**Extracted text**
============
- Special Sections
- Public Notices
Last week the nation’s governors met in Biloxi, Miss., for the National Governors Association’s summer convention.
And guess what? They all said they were broke.
And a message they sent loud and clear is that the states cannot afford to pick up any extra expenses.
There has been some talk in Congress that the states should be forced to make up some of the expenses that the feds are now paying, from health care to national security.
But Democrats and Republicans alike at the convention said state budgets are already strained by recession.
Governors meet semi-annually to seek bipartisan consensus on issues affecting states. And while only 25 governors attended the weekend meeting – as some stayed home to tackle budgets – the message was clear: We are broke.
Several governors joined in the call to have Congress revise requirements for this fall for secure driver’s licenses that are intended to help boost national security. The governors said federal mandates for the licenses are too expensive, and 13 states have voted not to participate in the Real ID Act passed after the terrorist attacks of Sept. 11, 2001.
Real ID-compliant driver’s licenses would have layers of security to prevent forgery, such as verification of birth certificates, Social Security numbers and immigration status.
The Senate Homeland Security Committee last week started working on a revised and less expensive plan called Pass ID, supported by the governors.
States’ cost to fulfill requirements of Real ID would be about $4 billion.
During discussions about health care, several governors told the Associated Press they worry federal legislation could push billions of dollars in new expenses on their states for Medicaid, the government health insurance program for the needy.
If forced to do this, many said that states would have to raid programs that fund the environment, transportation, education, public safety and many things that states do.
Washington’s Gov. Chris Gregoire, a Democrat, is quoted as saying that too much of the discussion in Congress is about the cost of health care. “If we’re not also talking about how do we get better, higher quality health care to the people of this nation, I think we lose them in the process.”
Gov. Richardson said he likes President Obama’s plan to use public and private options for health care, but he worries Congress will dilute the plan and pass billions in new expenses on to states.
All this is true and states are really having a hard time and it is getting harder. But what must not be lost in all this is that the budget crunch is worse as you go down.
Local governments, such as cities and counties and especially school districts, are suffering beyond their abilities to deal.
And they can’t go to the state government that barely has money itself.
The greater tragedy is that the federal government has always been the big money pot. But with the spending it has done in the last six months, that pot is empty.
Reports are more and more gloomy about how long this recession – depression? – will last and how bad it will get.
As states revenue sources dry up and the federal government becomes less and less able to pay its own bills, let alone come to the aid of the states, the local governments are truly going to be left out to dry.
============
**Collected data**
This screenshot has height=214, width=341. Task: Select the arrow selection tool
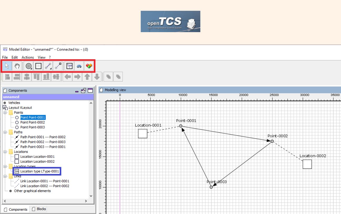coord(7,66)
============
**Parts of the exercise**
a) In the editorial about the governors' convention, how many states have voted not to participate in the Real ID Act?
b) Return the passage of the editorial about the governors' convention starting at "There has been" and ending at "Sept. 11, 2001.", copied word for word.
Rely only on the editorial about the governors' convention, not on the material.

**Exercise answers**
a) Thirteen states have voted not to participate.

b)
There has been some talk in Congress that the states should be forced to make up some of the expenses that the feds are now paying, from health care to national security.
But Democrats and Republicans alike at the convention said state budgets are already strained by recession.
Governors meet semi-annually to seek bipartisan consensus on issues affecting states. And while only 25 governors attended the weekend meeting – as some stayed home to tackle budgets – the message was clear: We are broke.
Several governors joined in the call to have Congress revise requirements for this fall for secure driver’s licenses that are intended to help boost national security. The governors said federal mandates for the licenses are too expensive, and 13 states have voted not to participate in the Real ID Act passed after the terrorist attacks of Sept. 11, 2001.